We are at the King’s table when experientially in the presence of the Lord Jesus. When we make Him Lord in our hearts, we may speak possessively of Him and say, “The Lord is my Shepherd.” It is then that we can be at rest and sit at His table to sup with Him, and He with us.

Like the box in which the Bride brought her spikenard, our pride and our self-righteousness and self-will have to be broken before the fragrance of humility may be poured out. The Psalmist intimates this figurative experience of breaking the box and pouring out the ointment; he writes, “The sacrifices of God are a broken spirit: a broken and a contrite heart, O God, Thou wilt not despise” (Psa.- 51:17).

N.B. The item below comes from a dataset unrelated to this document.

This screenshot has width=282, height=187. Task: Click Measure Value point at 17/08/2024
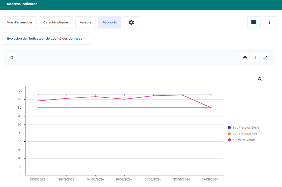coord(211,108)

The Lord Jesus is pictured here as a bundle of myrrh that perfumes the person of the Bride. Christ has taken up His abiding in the believer’s heart, and there He will remain during the dark night of this dispensation. As the bundle of myrrh lay in her bosom, the Bride was thinking of the virtues of her lover. The little act of affection that put it there shows her own appreciation of His personal character, and at the same time indicated that they were a fragrance to others. In his letter to the Colossians, the Apostle Paul wrote, “We give thanks to God and the Father of our Lord Jesus Christ, praying always for you, Since we heard of your faith in Christ Jesus, and of the love which ye have to all the saints” (Col. 1:3-4). Their faith and love which delighted the heart of the Apostle were the result of the indwelling of the Lord through His Spirit.

“Thou hast doves’ eyes.” As the eye of the dove is turned toward her mate as being single, the Bride was ready to serve and to commune with her lover in sincerity and transparency of heart. The reply of the Bride to the endearments of her Bridegroom is interesting, “Our bed is green.” The use of the pronouns in the Epistle to the Ephesians “our”, “us,” and “we,” indicate that believers are joined in and to the Lord Jesus. They are one in Christ as well as one with Christ.

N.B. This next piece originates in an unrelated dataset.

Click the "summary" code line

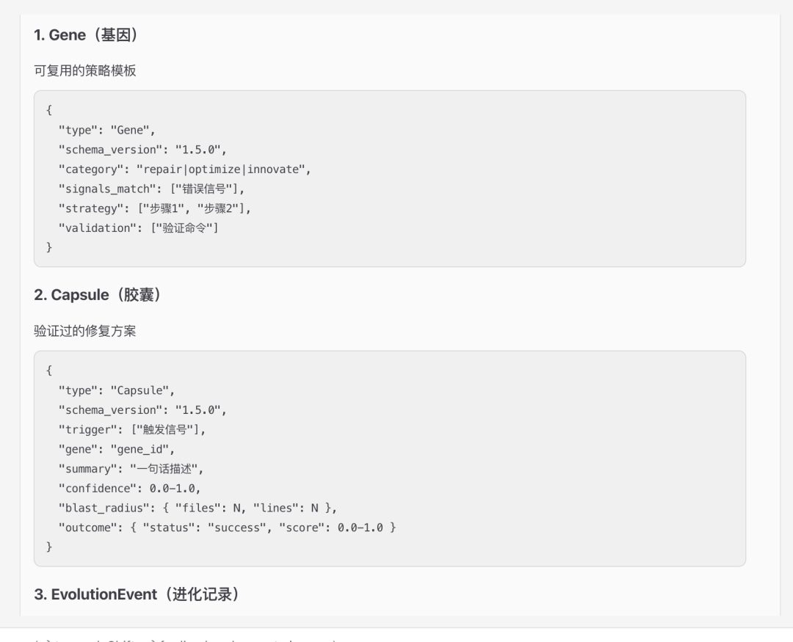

The colour green has a definite spiritual application. The blue speaks of our Lord’s heavenly character, and the yellow or gold, of His divine righteousness. The two together produce the green reminding us that here on earth we have the eternal and immutable promises of God. No red is here to be seen, for the sin question is considered settled forever.

We read on one occasion that when Jesus was alone with His disciples, He expounded unto them all things. Yes,

“Alone with God, the world forbidden;
Alone with God, O safe retreat!
Alone with God, and in Him hidden
To hold with Him communion sweet.”

It mattered not to Mary how many others were in the house; she was occupied with the love of Christ, and there sought to pour out her love upon Him, even so should it be with every member of the Bride of Christ. All was peace and joy in the presence of the Lord. Jesus and Mary were undisturbed completely by the storm of hatred and wickedness that was gathering outside in the streets. She was in the presence of the Prince of Peace, the Lord of Life, and that for her was enough.

The beams of cedar may symbolize the humanity of our Lord Jesus. God in this era is building for Himself a house, a house supported by the nature and the accomplished work of Him who is God manifest in the flesh. The rafters were of red fir, probably suggesting the indestructability of Christ’s atonement at the cross.